Information shown:
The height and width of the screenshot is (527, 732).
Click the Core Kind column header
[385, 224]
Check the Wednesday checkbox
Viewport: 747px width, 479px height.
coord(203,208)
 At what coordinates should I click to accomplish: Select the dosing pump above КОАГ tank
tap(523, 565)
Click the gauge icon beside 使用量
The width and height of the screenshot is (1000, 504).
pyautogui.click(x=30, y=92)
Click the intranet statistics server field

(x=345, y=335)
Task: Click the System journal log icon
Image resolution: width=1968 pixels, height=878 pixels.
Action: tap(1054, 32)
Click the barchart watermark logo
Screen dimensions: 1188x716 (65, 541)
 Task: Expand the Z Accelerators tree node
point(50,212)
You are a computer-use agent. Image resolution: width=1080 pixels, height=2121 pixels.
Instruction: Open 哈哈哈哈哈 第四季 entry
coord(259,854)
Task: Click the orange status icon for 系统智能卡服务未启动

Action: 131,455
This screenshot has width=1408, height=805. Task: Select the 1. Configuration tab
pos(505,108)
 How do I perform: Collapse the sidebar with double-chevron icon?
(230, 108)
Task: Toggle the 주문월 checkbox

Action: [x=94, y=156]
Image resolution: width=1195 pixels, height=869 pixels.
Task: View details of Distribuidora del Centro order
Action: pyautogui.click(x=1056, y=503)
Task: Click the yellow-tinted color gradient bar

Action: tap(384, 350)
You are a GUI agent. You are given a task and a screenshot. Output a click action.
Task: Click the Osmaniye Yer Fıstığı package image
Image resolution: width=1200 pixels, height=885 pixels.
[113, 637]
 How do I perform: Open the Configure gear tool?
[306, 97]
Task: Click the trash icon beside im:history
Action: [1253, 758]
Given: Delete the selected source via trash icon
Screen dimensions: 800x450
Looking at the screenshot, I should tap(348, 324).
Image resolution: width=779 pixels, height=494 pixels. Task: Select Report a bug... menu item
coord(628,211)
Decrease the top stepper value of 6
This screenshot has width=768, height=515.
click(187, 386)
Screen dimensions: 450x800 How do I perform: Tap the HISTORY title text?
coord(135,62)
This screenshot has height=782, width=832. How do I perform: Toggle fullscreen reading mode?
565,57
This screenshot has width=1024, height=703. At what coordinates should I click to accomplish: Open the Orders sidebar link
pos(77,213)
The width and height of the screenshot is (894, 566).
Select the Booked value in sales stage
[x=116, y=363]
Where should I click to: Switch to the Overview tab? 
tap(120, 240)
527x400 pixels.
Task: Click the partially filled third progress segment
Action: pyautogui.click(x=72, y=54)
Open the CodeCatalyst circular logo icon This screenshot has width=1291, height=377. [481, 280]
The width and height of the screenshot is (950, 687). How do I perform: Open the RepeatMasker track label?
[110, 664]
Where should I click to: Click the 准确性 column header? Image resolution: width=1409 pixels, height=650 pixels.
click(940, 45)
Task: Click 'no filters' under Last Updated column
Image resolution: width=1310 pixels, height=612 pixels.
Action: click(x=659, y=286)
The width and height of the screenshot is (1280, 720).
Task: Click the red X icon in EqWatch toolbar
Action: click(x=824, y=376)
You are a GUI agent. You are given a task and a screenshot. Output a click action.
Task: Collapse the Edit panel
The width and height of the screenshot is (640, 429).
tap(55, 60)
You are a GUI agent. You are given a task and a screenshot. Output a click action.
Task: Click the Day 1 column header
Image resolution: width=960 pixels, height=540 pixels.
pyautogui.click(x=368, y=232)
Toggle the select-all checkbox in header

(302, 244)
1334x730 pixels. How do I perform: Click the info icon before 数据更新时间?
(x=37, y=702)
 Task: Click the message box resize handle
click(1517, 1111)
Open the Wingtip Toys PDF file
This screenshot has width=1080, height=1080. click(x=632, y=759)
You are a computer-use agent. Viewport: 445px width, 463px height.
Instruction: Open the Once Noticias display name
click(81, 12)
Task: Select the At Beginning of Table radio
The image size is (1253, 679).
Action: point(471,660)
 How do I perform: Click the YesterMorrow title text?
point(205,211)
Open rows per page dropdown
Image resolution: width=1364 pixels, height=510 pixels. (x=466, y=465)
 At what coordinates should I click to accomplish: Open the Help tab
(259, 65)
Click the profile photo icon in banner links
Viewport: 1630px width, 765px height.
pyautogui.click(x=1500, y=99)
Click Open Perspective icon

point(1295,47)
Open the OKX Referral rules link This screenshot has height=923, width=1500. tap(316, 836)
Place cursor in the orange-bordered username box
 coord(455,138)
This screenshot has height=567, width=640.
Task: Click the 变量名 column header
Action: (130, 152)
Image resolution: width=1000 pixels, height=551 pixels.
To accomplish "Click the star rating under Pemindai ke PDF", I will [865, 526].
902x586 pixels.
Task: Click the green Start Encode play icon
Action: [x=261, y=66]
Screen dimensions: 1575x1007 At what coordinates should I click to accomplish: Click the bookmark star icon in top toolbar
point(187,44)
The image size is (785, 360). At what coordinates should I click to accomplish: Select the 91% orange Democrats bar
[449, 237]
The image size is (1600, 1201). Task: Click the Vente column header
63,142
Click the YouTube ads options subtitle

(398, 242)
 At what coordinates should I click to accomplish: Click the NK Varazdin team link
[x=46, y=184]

Assigned task: Every entry in the data should be returned exactly.

Answer space:
The height and width of the screenshot is (527, 732).
Click the Core Kind column header
[385, 224]
Check the Wednesday checkbox
Viewport: 747px width, 479px height.
coord(203,208)
 At what coordinates should I click to accomplish: Select the dosing pump above КОАГ tank
tap(523, 565)
Click the gauge icon beside 使用量
The width and height of the screenshot is (1000, 504).
pyautogui.click(x=30, y=92)
Click the intranet statistics server field

(x=345, y=335)
Task: Click the System journal log icon
Image resolution: width=1968 pixels, height=878 pixels.
Action: tap(1054, 32)
Click the barchart watermark logo
Screen dimensions: 1188x716 (65, 541)
 Task: Expand the Z Accelerators tree node
point(50,212)
You are a computer-use agent. Image resolution: width=1080 pixels, height=2121 pixels.
Instruction: Open 哈哈哈哈哈 第四季 entry
coord(259,854)
Task: Click the orange status icon for 系统智能卡服务未启动

Action: 131,455
This screenshot has width=1408, height=805. Task: Select the 1. Configuration tab
pos(505,108)
 How do I perform: Collapse the sidebar with double-chevron icon?
(230, 108)
Task: Toggle the 주문월 checkbox

Action: [x=94, y=156]
Image resolution: width=1195 pixels, height=869 pixels.
Task: View details of Distribuidora del Centro order
Action: pyautogui.click(x=1056, y=503)
Task: Click the yellow-tinted color gradient bar

Action: tap(384, 350)
You are a GUI agent. You are given a task and a screenshot. Output a click action.
Task: Click the Osmaniye Yer Fıstığı package image
Image resolution: width=1200 pixels, height=885 pixels.
[113, 637]
 How do I perform: Open the Configure gear tool?
[306, 97]
Task: Click the trash icon beside im:history
Action: [1253, 758]
Given: Delete the selected source via trash icon
Screen dimensions: 800x450
Looking at the screenshot, I should tap(348, 324).
Image resolution: width=779 pixels, height=494 pixels. Task: Select Report a bug... menu item
coord(628,211)
Decrease the top stepper value of 6
This screenshot has width=768, height=515.
click(187, 386)
Screen dimensions: 450x800 How do I perform: Tap the HISTORY title text?
coord(135,62)
This screenshot has height=782, width=832. How do I perform: Toggle fullscreen reading mode?
565,57
This screenshot has width=1024, height=703. At what coordinates should I click to accomplish: Open the Orders sidebar link
pos(77,213)
The width and height of the screenshot is (894, 566).
Select the Booked value in sales stage
[x=116, y=363]
Where should I click to: Switch to the Overview tab? 
tap(120, 240)
527x400 pixels.
Task: Click the partially filled third progress segment
Action: pyautogui.click(x=72, y=54)
Open the CodeCatalyst circular logo icon This screenshot has width=1291, height=377. [481, 280]
The width and height of the screenshot is (950, 687). How do I perform: Open the RepeatMasker track label?
[110, 664]
Where should I click to: Click the 准确性 column header? Image resolution: width=1409 pixels, height=650 pixels.
click(940, 45)
Task: Click 'no filters' under Last Updated column
Image resolution: width=1310 pixels, height=612 pixels.
Action: click(x=659, y=286)
The width and height of the screenshot is (1280, 720).
Task: Click the red X icon in EqWatch toolbar
Action: click(x=824, y=376)
You are a GUI agent. You are given a task and a screenshot. Output a click action.
Task: Collapse the Edit panel
The width and height of the screenshot is (640, 429).
tap(55, 60)
You are a GUI agent. You are given a task and a screenshot. Output a click action.
Task: Click the Day 1 column header
Image resolution: width=960 pixels, height=540 pixels.
pyautogui.click(x=368, y=232)
Toggle the select-all checkbox in header

(302, 244)
1334x730 pixels. How do I perform: Click the info icon before 数据更新时间?
(x=37, y=702)
 Task: Click the message box resize handle
click(1517, 1111)
Open the Wingtip Toys PDF file
This screenshot has width=1080, height=1080. click(x=632, y=759)
You are a computer-use agent. Viewport: 445px width, 463px height.
Instruction: Open the Once Noticias display name
click(81, 12)
Task: Select the At Beginning of Table radio
The image size is (1253, 679).
Action: point(471,660)
 How do I perform: Click the YesterMorrow title text?
point(205,211)
Open rows per page dropdown
Image resolution: width=1364 pixels, height=510 pixels. (x=466, y=465)
 At what coordinates should I click to accomplish: Open the Help tab
(259, 65)
Click the profile photo icon in banner links
Viewport: 1630px width, 765px height.
pyautogui.click(x=1500, y=99)
Click Open Perspective icon

point(1295,47)
Open the OKX Referral rules link This screenshot has height=923, width=1500. tap(316, 836)
Place cursor in the orange-bordered username box
 coord(455,138)
This screenshot has height=567, width=640.
Task: Click the 变量名 column header
Action: (130, 152)
Image resolution: width=1000 pixels, height=551 pixels.
To accomplish "Click the star rating under Pemindai ke PDF", I will [865, 526].
902x586 pixels.
Task: Click the green Start Encode play icon
Action: [x=261, y=66]
Screen dimensions: 1575x1007 At what coordinates should I click to accomplish: Click the bookmark star icon in top toolbar
point(187,44)
The image size is (785, 360). At what coordinates should I click to accomplish: Select the 91% orange Democrats bar
[449, 237]
The image size is (1600, 1201). Task: Click the Vente column header
63,142
Click the YouTube ads options subtitle

(398, 242)
 At what coordinates should I click to accomplish: Click the NK Varazdin team link
[x=46, y=184]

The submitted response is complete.